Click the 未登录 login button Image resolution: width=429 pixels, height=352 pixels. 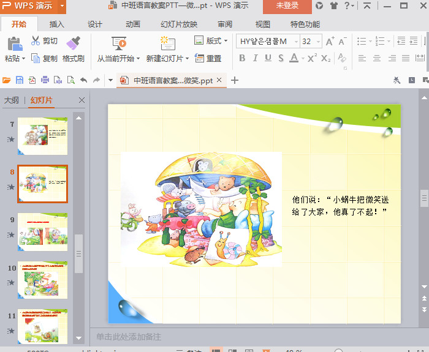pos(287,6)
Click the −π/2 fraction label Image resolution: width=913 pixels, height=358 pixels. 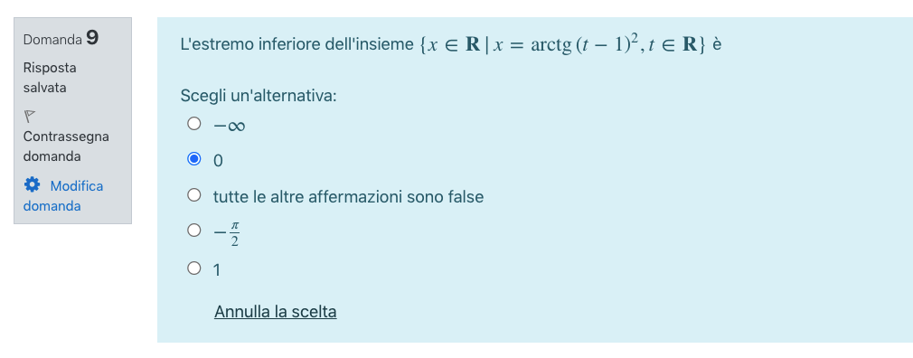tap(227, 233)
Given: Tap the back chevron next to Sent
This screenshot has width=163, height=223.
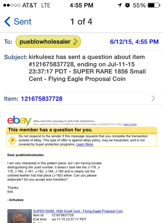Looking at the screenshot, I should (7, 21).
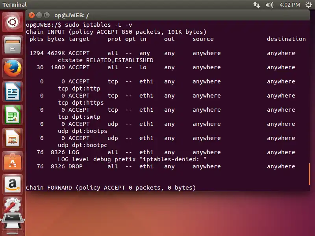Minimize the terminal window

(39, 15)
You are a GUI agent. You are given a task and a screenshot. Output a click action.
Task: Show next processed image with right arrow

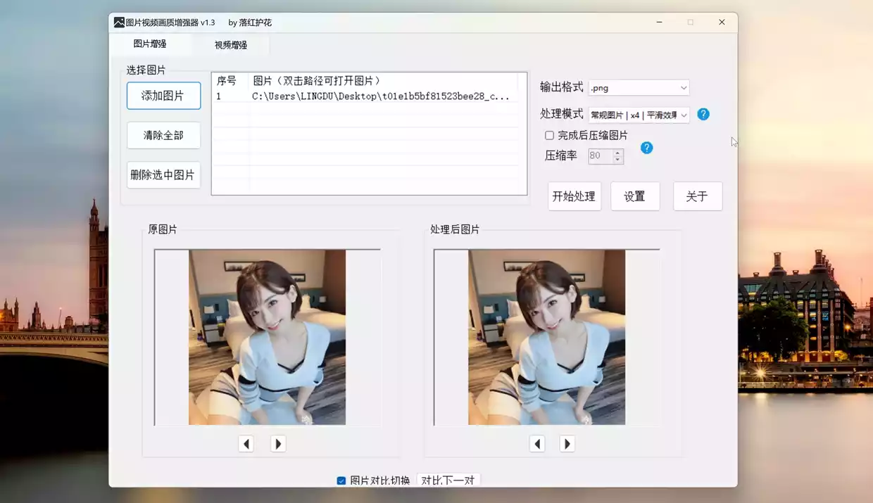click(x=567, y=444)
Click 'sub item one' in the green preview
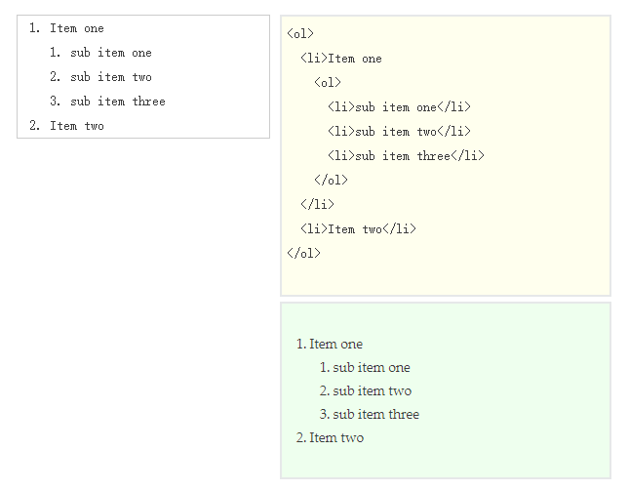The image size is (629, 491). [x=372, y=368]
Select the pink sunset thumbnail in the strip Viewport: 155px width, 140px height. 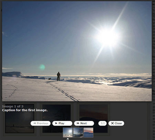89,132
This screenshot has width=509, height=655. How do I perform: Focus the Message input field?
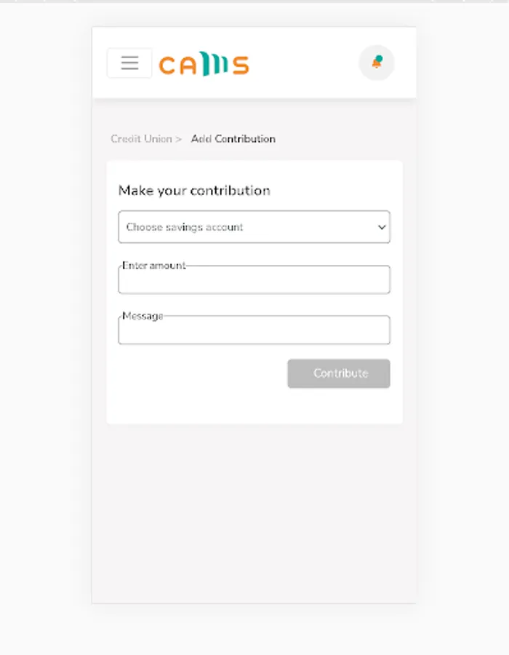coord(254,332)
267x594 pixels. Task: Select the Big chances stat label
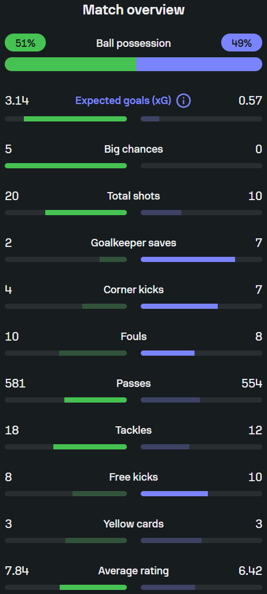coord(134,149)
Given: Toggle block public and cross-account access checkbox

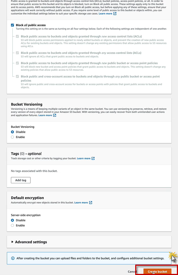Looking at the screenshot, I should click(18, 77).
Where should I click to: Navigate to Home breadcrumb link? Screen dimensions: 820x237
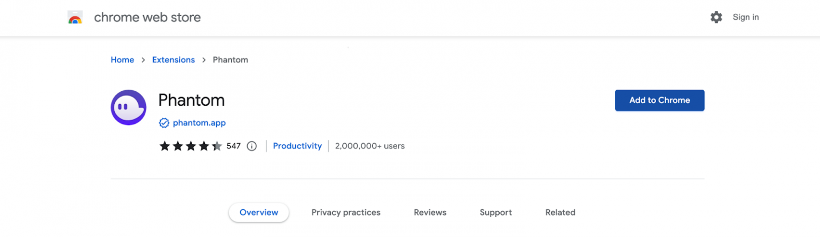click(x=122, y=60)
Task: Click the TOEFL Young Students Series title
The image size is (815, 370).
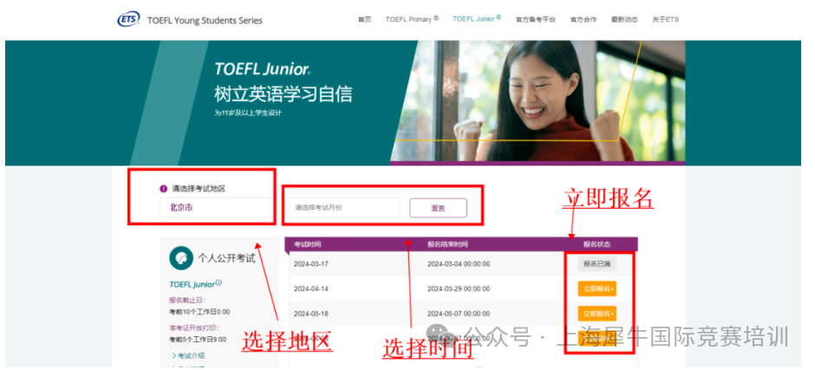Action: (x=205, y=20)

• WHAT TO DO:
Omit the pictures, then extract verbatim only those lines that fall between the line containing "Given: Toggle block" and the final line of the records above, both included.

• RESPONSE:
Given: Toggle block public and cross-account access checkbox

Looking at the screenshot, I should click(18, 77).
Where should I click to: Navigate to Home breadcrumb link? Screen dimensions: 820x237
click(x=122, y=60)
Task: Click the TOEFL Young Students Series title
The image size is (815, 370).
Action: (x=205, y=20)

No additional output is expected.